Никакие замки не преграждали ей путь, и, в один прекрасный день, чувствуя себя полностью защищенной из-за чувств к ней Ондайн, она решилась взглянуть на него.
Дверь открылась от одного прикосновения, и она вошла внутрь. Галерея оказалась переполнена холополями, которые теснились на каждой поверхности. Несколько даже разместились на потолке, внушая опасение, их объекты вот-вот выпадут из-за рам.
Почти сразу же она поняла, что совершила ошибку.
Все мужчины и женщины, увековеченные в этих полях, были заурядными: непримечательные лица, банальные выражения, не стильная одежда. Событиям, в окнах на заднем плане, не хватало красок и жизненной силы. Серость. Ничтожества.
Она шагнула ближе, всматриваясь в ближайший портрет. На нём был изображён мужчина, с узким, желтоватым лицом и большими, соловыми глазами. Он доброжелательно улыбался, хотя и несколько бессмысленно. Позади него дюжина многогранных окошек показывали сцены из семейного быта, и в каждой участвовали мужчина и одна и та же женщина. Вот они в маленькой комнате вместе смотрят дрёмвизор. Вот плавают в бассейне с нулевой гравитацией. Постельная сцена. Женщина выглядела смутно знакомой.
С неприятным удивлением Эрриэнжел опознала в ней художницу, в её более раннем и менее привлекательном теле.
Она перешла к следующему холоизображению, и к следующему, а потом поняла, что её окружают бывшие любовники Ондайн.
Свой портрет она нашла в углу, там, где другие работы оказались подвинуты, чтобы дать ему свободное место.
За исключением обрамления из белой стены помещения, он не особо отличался от других. Просто изображение молодой женщины, прелестной, но во всём остальном обычной. Эрриэнжел затошнило. Во всех этих портретах, включая и её собственный, не было и следа того присутствия и энергии, которыми отличались работы в других галереях Ондайн.
Она подошла ближе, чтобы рассмотреть окна позади своего изображения.

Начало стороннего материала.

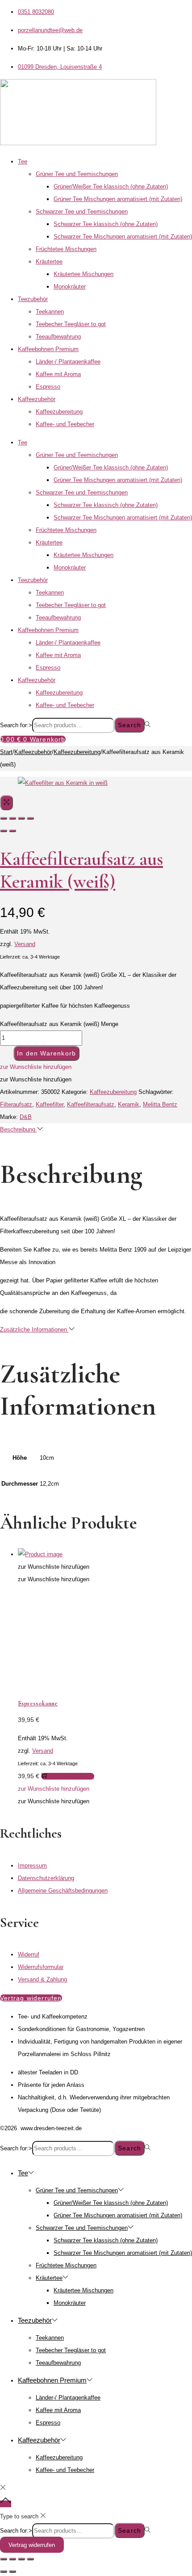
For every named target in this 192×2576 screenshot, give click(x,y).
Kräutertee (49, 261)
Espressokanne (38, 1703)
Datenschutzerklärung (46, 1878)
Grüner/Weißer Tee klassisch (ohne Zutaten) (111, 186)
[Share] (12, 818)
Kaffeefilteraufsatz (90, 1104)
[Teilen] (21, 2559)
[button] (35, 1067)
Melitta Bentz (160, 1104)
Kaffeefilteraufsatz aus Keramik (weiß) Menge (59, 1024)
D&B (26, 1117)
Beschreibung (18, 1129)
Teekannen (50, 311)
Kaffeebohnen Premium (48, 349)
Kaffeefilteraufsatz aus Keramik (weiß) (81, 869)
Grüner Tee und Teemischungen (77, 174)
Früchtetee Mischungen (66, 249)
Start (6, 752)
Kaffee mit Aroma (58, 374)
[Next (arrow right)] (12, 830)
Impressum (32, 1865)
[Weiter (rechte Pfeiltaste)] (12, 2571)
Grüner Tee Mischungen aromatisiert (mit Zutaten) (118, 199)
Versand (24, 944)
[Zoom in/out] (30, 818)
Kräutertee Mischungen (83, 274)
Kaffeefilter (49, 1104)
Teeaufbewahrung (58, 336)
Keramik (128, 1104)
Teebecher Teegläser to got (71, 324)
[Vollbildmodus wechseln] (12, 2559)
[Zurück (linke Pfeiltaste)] (3, 2571)
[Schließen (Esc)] (30, 2559)
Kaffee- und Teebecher (65, 424)
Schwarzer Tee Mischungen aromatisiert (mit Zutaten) (123, 236)
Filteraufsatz (16, 1104)
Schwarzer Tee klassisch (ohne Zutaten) (106, 224)
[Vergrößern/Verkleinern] (3, 2559)
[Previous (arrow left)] (3, 830)
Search (129, 725)
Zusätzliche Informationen (34, 1329)
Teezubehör (33, 299)
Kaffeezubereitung (59, 411)
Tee (22, 161)
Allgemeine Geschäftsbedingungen (63, 1890)
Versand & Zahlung (42, 1979)
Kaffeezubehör (36, 399)
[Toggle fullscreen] (21, 818)
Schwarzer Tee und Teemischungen (82, 211)
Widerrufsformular (40, 1967)
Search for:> (16, 725)
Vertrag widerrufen (31, 2544)
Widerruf (28, 1954)
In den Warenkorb (46, 1053)
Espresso (48, 386)
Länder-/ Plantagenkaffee (68, 361)
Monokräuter (70, 286)
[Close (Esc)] (3, 818)
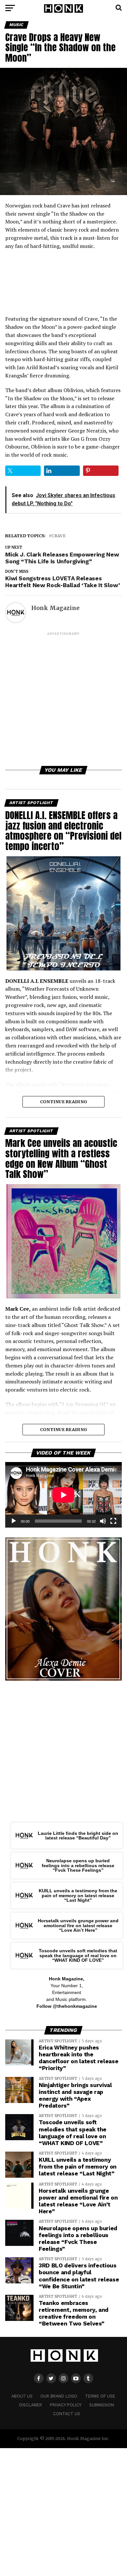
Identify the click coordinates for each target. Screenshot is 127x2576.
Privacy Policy (65, 2404)
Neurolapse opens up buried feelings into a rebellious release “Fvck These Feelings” (78, 1865)
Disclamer (30, 2404)
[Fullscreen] (113, 1521)
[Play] (13, 1521)
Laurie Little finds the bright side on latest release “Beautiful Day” (78, 1835)
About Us (22, 2396)
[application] (63, 1495)
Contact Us (66, 2413)
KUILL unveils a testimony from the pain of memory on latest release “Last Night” (78, 1895)
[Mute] (103, 1521)
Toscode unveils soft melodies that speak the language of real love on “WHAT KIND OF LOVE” (78, 1955)
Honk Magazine (55, 608)
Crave (58, 536)
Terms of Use (100, 2396)
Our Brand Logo (58, 2396)
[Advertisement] (63, 700)
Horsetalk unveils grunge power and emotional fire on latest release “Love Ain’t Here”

Сразу бросился в глаза Гэрсо-Яо, висящий на шнуре. Она быстро перевела взгляд.
Наискосок от него был уже почти забытый парнишка. Их встреча произошла на шикарном сафари, посреди заросших джунглями руин, которые заполняли древнюю каверну в стальной оболочке Дилвермуна. На миниатюре они делили палатку, в упоении сплетаясь друг с другом.
Позднее парня убил мутировавший зверь.
Вот интересное панно… Кажется, оно показывало Ондайн и Эрриэнжел, которые вместе купались в огромной мраморной ванне — событие, которое ещё не произошло. На мгновение в ней разгорелось предвкушение. Но затем она решила, что Ондайн добавила эту сцену только для вклада в композицию, ради художественного эффекта близости двух красивых тел.
— Что думаешь? — послышался низкий, хриплый голос хозяйки дома.
В испуге Эрриэнжел повернулась. Ондайн прислонилась к стене, скрестив руки, с лицом, закрытым непроницаемым выражением. Душевные страдания Эрриэнжел сменились кратким импульсом вины, а затем сильнейшей вспышкой гнева.
— Я не так впечатлена, как ожидала.
— Извини.
— Это галерея твоих домашних любимцев? — Эрриэнжел резким жестом указала на теснившиеся вокруг портреты.
— Когда-то все они были моими возлюбленными. — Ондайн обвела взглядом галерею, и внезапно нежная улыбка тронула её губы. — Не сердись. Большинство считает невозможным любить действительность, но это не относится ко мне. Я говорила тебя не смотреть.
— Понятно, — холодно произнесла Эрриэнжел. — Ну, что же. Теперь, полагаю, я должна покинуть твой дом, потому что нарушила твоё правило.
Ондайн печально покачала головой.
— Только если ты сама пожелаешь этого. Я слишком люблю тебя, чтобы отсылать сейчас.
Каким-то образом этот ответ оказался неудовлетворительным.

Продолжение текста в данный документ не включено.